Input:
>> begin

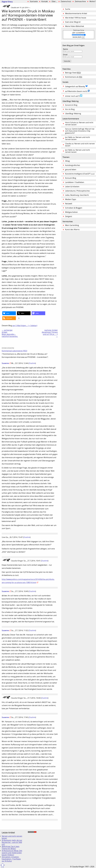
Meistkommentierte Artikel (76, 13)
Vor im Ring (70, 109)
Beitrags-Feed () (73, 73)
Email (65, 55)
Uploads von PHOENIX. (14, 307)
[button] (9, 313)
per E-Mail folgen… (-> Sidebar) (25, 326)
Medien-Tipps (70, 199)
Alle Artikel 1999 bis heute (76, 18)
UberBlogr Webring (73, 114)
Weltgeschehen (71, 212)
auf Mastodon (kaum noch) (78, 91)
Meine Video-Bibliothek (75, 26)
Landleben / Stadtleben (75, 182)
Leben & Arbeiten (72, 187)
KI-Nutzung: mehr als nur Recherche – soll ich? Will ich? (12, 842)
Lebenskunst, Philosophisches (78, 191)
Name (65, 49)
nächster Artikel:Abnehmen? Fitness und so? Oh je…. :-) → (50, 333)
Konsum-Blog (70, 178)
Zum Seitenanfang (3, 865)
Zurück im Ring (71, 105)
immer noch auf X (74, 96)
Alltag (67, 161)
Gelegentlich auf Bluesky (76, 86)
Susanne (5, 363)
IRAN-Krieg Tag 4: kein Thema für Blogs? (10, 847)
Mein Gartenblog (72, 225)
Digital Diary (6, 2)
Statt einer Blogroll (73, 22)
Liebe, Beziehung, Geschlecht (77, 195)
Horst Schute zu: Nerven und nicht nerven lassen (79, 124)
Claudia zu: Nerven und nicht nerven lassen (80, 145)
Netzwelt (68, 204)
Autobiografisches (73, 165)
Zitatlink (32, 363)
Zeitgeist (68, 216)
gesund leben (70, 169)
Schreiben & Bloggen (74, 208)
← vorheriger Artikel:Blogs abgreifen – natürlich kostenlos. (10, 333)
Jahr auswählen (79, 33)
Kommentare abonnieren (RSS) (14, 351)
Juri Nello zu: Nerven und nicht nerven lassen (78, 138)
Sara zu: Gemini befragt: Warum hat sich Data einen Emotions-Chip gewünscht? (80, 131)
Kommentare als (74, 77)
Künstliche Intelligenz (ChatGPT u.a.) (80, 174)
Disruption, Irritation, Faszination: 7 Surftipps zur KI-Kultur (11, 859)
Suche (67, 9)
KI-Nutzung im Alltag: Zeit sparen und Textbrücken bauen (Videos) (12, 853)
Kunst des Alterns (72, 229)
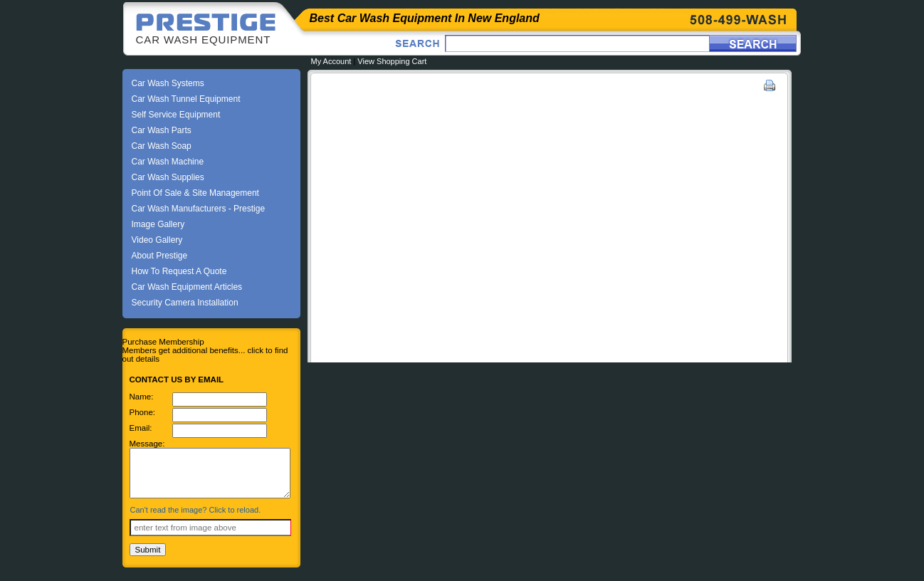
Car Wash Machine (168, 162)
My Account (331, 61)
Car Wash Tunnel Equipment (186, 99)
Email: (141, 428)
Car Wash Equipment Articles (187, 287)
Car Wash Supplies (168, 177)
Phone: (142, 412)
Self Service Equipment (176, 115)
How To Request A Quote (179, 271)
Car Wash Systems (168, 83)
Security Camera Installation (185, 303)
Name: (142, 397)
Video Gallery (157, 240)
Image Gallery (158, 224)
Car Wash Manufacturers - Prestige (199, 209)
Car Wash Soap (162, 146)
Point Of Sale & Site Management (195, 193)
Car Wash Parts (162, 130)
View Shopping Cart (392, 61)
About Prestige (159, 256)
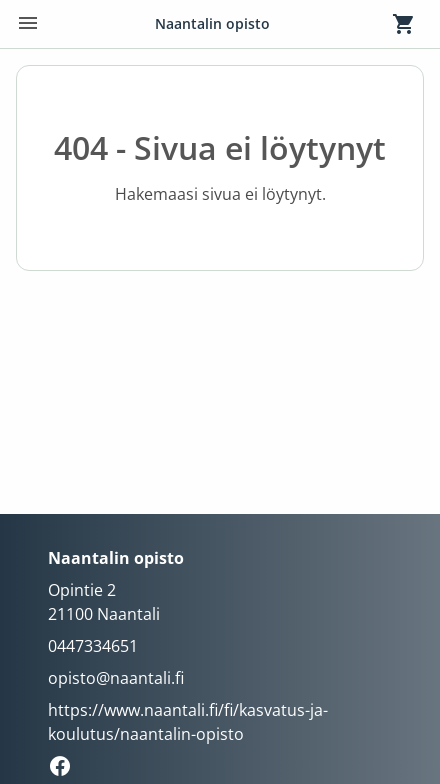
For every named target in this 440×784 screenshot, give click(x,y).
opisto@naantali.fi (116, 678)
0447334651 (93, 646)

>> end
>> begin

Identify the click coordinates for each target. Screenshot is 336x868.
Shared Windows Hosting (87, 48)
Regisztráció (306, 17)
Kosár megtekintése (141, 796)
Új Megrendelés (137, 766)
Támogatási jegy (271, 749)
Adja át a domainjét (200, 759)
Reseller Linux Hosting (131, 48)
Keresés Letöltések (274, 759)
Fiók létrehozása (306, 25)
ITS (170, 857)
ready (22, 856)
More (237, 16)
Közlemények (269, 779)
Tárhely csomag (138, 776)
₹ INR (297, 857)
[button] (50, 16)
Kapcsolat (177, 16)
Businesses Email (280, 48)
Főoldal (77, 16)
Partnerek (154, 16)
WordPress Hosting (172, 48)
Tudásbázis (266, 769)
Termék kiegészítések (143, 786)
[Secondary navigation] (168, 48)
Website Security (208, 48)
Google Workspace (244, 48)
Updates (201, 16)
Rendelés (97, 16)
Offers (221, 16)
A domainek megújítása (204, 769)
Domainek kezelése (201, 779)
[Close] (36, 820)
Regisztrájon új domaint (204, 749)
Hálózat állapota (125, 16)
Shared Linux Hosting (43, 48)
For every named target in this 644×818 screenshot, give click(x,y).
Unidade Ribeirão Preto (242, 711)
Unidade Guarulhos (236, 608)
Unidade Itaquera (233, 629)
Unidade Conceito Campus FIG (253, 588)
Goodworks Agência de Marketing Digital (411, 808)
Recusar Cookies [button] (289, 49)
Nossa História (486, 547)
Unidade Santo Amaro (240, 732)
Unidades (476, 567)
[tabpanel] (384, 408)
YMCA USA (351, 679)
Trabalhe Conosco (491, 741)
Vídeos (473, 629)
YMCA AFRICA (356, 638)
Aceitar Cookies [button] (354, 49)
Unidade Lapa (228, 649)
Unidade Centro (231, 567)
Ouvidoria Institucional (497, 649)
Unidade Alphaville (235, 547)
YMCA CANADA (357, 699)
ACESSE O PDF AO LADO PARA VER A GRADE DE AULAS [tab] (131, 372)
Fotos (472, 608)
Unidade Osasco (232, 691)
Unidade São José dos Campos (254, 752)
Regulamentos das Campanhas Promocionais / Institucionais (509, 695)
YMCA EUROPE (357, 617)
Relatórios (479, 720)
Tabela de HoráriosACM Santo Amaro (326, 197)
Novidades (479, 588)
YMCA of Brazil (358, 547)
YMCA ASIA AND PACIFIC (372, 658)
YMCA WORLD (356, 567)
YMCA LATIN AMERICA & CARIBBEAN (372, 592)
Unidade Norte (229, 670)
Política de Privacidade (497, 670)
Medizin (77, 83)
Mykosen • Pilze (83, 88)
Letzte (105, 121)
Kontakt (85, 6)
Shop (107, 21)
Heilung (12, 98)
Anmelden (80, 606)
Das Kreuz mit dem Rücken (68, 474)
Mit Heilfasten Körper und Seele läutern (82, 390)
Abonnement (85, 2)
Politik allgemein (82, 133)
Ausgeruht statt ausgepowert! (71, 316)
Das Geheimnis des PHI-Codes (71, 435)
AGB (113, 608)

>> end

Requirement:
Please rewrite the rows from the one containing "Vídeos (473, 629)" through the one containing "Fotos (472, 608)", swapping "Unidade" for "Filial" and leaving everything else unchanged.

Response to this task:
Vídeos (473, 629)
YMCA AFRICA (356, 638)
Aceitar Cookies [button] (354, 49)
Filial Lapa (228, 649)
Filial Centro (231, 567)
Ouvidoria Institucional (497, 649)
Filial Alphaville (235, 547)
YMCA CANADA (357, 699)
ACESSE O PDF AO LADO PARA VER A GRADE DE AULAS [tab] (131, 372)
Fotos (472, 608)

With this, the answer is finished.